------ Document section

Determination process and material considered

  1. This administrative review has been conducted on the papers without a hearing by the consent of the parties. I am satisfied that the application can be satisfactorily determined on the documents that have been submitted by both parties. I have considered the access determination (as to which see following) and the other documents and submissions made by the respondent over the course of the proceedings as these remained relevant to the access determination. I have also considered the application and the other documents and submissions submitted by the applicant over the course of the proceedings as these remained relevant to the access determination.

The context of the decision – the Aboriginal burial ground project

  1. The applicant made this application in her own capacity, but it is clear from the whole history of the dispute that she was motivated to do so to by a grievance about the impact of a decision of the agency to suspend the painted tile project, the proponent of which was her aunt, Aunty Noeline Briggs-Smith OAM (with respect, Aunty Noeline). In this respect, in prosecuting this access application, the applicant has styled herself as Aunty Noeline’s representative.

  2. It is not contentious that Aunty Noeline has been engaged over several decades in various initiatives to restore the segregated Aboriginal section of Moree Cemetery which had been subject to serious erosion and other neglect. This work over time has included the identification and restoration of graves and the beautification of this section of the cemetery. Aunty Noeline has received several forms of public recognition for this work. Moree Plains Shire Council is the cemetery operator of Moree Cemetery within the meaning given that term in the Cemeteries and Crematoria Act 2013 (NSW) so this work has been carried out with the approval and collaboration of that agency. It is a community led, Council approved project.

------------

**Tasks for this exercise**.
a) According to the review decision, which body is the cemetery operator of Moree Cemetery?
b) Reproduce the review decision word for word, starting at "The context of" and ending at "Aunty Noeline’s representative.".

------ Dataset records

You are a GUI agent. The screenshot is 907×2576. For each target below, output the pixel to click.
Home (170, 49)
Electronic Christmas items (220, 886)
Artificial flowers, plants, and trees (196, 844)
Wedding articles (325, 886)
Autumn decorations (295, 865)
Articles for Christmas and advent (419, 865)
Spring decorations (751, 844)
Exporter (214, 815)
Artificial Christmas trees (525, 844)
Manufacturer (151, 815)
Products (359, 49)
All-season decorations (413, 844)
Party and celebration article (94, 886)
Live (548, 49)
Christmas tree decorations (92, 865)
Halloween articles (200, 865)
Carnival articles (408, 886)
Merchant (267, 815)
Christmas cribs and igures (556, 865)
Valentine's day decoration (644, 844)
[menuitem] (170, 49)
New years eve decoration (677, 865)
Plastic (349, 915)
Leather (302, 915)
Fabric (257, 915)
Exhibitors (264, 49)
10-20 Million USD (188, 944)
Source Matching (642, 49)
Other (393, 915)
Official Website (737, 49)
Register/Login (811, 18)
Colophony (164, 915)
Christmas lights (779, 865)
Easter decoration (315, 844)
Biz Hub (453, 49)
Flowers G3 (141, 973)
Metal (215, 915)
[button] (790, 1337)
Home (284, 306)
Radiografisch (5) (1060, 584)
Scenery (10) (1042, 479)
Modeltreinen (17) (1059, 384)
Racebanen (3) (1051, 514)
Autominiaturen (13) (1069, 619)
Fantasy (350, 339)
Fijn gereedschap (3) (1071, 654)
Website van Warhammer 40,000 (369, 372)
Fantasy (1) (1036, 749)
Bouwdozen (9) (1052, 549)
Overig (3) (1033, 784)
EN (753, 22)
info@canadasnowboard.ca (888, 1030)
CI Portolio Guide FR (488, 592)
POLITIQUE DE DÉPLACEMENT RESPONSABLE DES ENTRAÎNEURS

------------

**List of solutions**.
a) Moree Plains Shire Council

b)
The context of the decision – the Aboriginal burial ground project

  1. The applicant made this application in her own capacity, but it is clear from the whole history of the dispute that she was motivated to do so to by a grievance about the impact of a decision of the agency to suspend the painted tile project, the proponent of which was her aunt, Aunty Noeline Briggs-Smith OAM (with respect, Aunty Noeline). In this respect, in prosecuting this access application, the applicant has styled herself as Aunty Noeline’s representative.